Er ist ein Meister der Inszenierung. Ob dynamisch im Bundeswehr-T-Shirt im Flugzeug, im feinen Zwirn in Siegerpose auf dem Broadway in New York oder mit freundlichem Dauerlächeln vor den Besuchern der Bundespressekonferenz in der Hauptstadt. Karl-Theodor zu Guttenberg, laut Umfragen einer der beliebtesten Politiker in Deutschland, weiß, was er seinen Bewunderern zu bieten hat. Beim Tag der Offenen Tür kamen Hunderte Interessierte und Anhänger des Freiherrn in die Bundespressekonferenz, um ihm Fragen zu stellen.

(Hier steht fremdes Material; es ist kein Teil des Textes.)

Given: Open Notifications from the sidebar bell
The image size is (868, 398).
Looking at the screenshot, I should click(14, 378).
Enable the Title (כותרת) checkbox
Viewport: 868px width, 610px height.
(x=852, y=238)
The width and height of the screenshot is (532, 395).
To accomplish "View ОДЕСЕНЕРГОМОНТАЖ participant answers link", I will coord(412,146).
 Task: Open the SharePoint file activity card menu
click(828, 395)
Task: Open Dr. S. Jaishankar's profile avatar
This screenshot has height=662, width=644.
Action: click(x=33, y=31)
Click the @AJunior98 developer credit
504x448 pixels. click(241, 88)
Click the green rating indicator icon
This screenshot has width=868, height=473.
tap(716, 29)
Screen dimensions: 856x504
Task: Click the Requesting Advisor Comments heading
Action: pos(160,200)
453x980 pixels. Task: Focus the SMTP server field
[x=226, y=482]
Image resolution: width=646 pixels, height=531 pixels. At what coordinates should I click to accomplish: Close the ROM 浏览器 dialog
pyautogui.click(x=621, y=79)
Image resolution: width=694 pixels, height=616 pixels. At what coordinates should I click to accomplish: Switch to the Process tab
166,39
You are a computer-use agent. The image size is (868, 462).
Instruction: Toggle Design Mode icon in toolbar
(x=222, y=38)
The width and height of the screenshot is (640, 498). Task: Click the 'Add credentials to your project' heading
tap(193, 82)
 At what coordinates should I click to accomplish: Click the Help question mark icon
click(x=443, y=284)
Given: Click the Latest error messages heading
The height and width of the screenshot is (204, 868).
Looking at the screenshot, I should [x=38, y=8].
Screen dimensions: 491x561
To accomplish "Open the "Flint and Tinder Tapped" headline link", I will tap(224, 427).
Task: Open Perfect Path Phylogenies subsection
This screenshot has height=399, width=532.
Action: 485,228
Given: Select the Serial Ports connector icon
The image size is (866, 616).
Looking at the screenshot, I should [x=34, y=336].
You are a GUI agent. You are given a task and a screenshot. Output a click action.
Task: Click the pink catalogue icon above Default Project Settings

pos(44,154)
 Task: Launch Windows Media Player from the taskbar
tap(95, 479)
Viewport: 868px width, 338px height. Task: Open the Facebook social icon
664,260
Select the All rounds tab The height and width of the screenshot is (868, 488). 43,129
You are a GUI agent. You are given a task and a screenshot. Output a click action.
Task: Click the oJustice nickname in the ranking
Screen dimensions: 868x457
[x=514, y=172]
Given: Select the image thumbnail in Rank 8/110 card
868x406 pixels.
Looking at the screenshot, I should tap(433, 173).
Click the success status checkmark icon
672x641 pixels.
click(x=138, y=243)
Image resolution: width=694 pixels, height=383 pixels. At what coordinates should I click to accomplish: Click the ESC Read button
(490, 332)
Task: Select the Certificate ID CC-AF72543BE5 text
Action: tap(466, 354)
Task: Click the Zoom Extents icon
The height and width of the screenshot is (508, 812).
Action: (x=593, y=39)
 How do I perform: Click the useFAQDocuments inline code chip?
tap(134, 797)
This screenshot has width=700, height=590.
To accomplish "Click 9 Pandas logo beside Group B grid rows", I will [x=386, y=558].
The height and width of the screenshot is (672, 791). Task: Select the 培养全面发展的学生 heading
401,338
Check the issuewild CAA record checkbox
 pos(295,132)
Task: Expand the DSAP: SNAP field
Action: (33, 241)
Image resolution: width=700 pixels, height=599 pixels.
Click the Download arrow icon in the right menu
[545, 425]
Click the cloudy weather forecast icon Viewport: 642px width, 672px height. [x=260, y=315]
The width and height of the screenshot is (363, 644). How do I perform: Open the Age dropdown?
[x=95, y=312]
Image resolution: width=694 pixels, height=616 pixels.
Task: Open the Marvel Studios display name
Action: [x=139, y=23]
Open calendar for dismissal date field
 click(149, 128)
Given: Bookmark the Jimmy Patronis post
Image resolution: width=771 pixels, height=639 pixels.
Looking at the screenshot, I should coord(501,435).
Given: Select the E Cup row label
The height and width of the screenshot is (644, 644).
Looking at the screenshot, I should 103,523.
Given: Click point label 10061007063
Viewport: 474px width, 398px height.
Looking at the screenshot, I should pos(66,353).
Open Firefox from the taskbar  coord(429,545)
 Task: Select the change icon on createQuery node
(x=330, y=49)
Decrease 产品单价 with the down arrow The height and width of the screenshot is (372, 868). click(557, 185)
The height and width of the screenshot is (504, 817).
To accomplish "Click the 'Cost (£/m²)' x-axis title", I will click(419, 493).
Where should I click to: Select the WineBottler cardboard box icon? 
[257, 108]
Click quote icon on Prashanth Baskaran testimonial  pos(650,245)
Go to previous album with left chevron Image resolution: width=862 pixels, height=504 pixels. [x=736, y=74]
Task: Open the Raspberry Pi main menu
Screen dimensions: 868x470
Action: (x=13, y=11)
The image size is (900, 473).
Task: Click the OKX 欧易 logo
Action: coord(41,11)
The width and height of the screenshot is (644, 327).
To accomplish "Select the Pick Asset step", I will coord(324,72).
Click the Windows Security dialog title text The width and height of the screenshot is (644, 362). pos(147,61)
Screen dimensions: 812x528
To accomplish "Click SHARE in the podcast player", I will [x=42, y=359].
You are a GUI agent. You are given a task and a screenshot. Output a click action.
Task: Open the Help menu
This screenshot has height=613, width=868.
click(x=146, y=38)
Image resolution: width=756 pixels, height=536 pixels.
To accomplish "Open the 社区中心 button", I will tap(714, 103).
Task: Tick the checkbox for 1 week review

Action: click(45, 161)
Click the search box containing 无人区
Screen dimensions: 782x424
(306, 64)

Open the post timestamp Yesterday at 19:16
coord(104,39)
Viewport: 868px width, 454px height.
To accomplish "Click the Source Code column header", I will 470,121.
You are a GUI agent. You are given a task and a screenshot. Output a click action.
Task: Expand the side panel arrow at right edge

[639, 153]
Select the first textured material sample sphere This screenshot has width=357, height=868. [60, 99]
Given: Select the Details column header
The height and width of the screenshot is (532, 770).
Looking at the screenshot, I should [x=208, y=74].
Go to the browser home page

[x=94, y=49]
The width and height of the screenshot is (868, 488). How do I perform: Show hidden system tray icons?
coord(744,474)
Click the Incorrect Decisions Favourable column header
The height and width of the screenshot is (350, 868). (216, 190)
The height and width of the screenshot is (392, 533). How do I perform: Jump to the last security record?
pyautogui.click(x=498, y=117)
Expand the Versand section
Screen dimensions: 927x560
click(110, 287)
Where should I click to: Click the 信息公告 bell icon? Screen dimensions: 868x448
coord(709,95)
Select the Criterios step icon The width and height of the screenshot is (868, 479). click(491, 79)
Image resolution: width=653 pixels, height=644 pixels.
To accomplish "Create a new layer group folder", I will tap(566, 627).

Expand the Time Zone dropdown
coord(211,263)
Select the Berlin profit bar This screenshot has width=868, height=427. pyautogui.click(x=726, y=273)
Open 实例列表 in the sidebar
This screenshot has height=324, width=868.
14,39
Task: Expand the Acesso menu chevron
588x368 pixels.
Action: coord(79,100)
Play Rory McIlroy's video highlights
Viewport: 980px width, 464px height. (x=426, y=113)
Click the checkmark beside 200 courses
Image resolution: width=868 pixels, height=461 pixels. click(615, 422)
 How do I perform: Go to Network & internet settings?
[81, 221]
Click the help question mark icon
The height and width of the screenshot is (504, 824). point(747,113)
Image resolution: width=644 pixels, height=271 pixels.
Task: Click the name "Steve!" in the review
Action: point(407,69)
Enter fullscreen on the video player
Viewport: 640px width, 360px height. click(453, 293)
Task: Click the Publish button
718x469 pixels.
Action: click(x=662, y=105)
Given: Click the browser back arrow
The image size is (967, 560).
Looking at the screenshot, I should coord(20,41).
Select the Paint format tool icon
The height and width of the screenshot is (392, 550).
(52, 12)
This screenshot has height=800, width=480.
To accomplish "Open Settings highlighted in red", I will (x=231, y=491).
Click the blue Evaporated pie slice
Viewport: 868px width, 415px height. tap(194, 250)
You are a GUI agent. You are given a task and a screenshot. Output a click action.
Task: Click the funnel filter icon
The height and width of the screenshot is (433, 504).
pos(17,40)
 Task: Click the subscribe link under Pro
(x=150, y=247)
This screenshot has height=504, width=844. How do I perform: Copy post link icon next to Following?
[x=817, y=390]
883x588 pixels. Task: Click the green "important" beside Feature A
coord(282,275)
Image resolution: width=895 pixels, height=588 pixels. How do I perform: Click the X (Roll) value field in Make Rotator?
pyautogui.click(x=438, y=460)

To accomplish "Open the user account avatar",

Sonst sitzen in der Bundespressekonferenz dreimal pro Woche die Regierungssprecher, manchmal auch Bundesminister oder die Kanzlerin, um sich den Fragen der Hauptstadtpresse zu stellen – auf Einladung der Journalisten. An diesem Wochenende aber laden die Ministerien die Bürger zum "Staatsbesuch" und öffnen ihre Tore für alle. Da will auch die Bundespressekonferenz, die von Journalisten gegründet wurde und bis heute von ihnen organisiert wird, es dem Volk ermöglichen, einige der wichtigsten Politiker Deutschland aus der Nähe zu sehen.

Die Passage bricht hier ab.